Insensitivity the Norm

Europeans Meet Native Americans, courtesy missouristate.edu

Native Americans met with cultural insensitivity from almost everyone who arrived in the New World. Though many individual friendships developed over the years, actual government policy from colonial times and continuing after U.S. independence, was based on the premise that Indian culture was inferior to the incoming European ones.

Colonists saw much to fault with Native American culture, from their religious practices to the considerably different gender practices they saw. However, one difference which allowed European newcomers a rationale to exploit Native Americans was their different attitude toward property ownership. Native Americans had a relationship with land and animals that Europeans could not understand, since the latter believed in outright ownership of nearly any asset that could be owned.
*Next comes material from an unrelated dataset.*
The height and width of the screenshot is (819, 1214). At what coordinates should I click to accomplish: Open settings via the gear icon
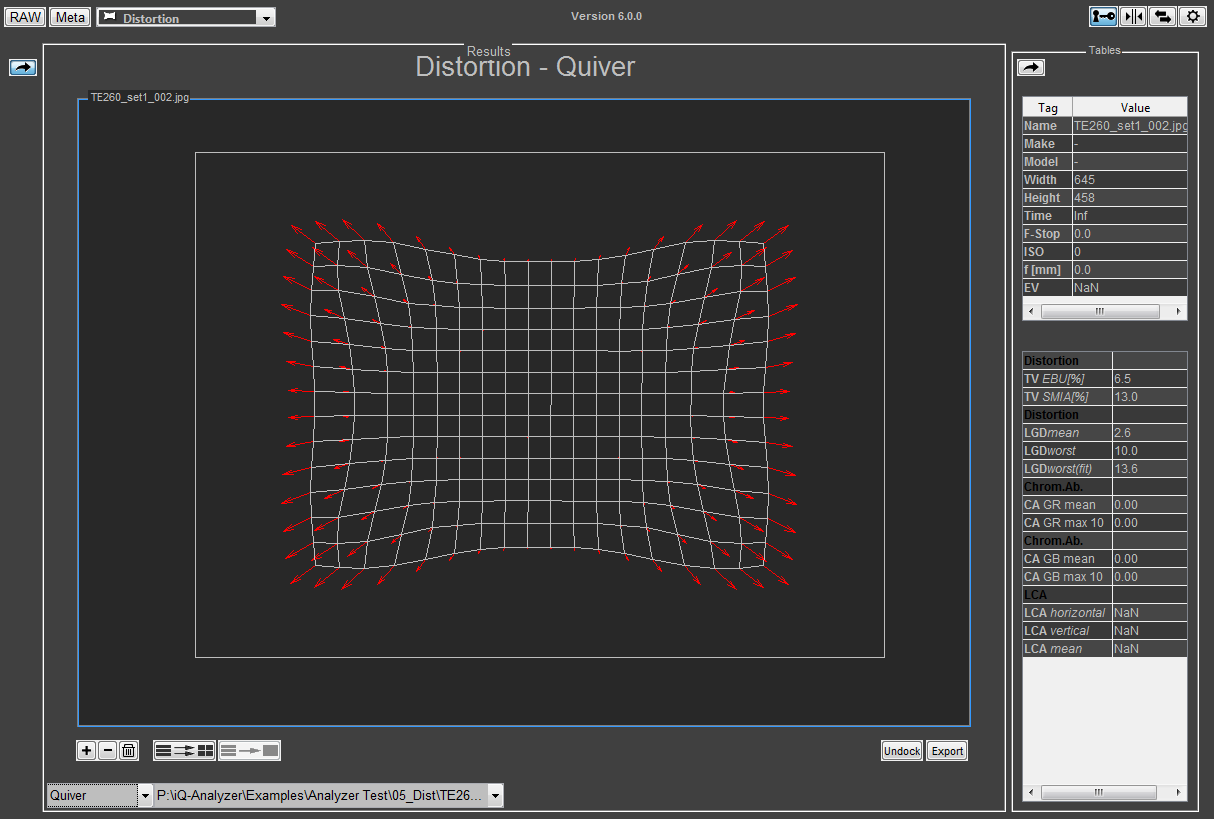[x=1191, y=16]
Colonists saw this difference in ownership as proof that Native Americans were not as civilized as their own European cultures, in which ownership issues had been hammered out long ago. They also believed that Native Americans did not use their land to advantage, since they did not raise crops or domesticate large herds of animals. Since they had a “better” way of managing land, British colonists in particular felt little compunction in taking over desirable land through purchase, dispossession (squatting on land and refusing to move), removal (forcing Indians to leave their own land so the newcomers could use it), or outright war to seize it.

These colonial attitudes and their resulting government policy resulted in much cruelty toward Native Americans.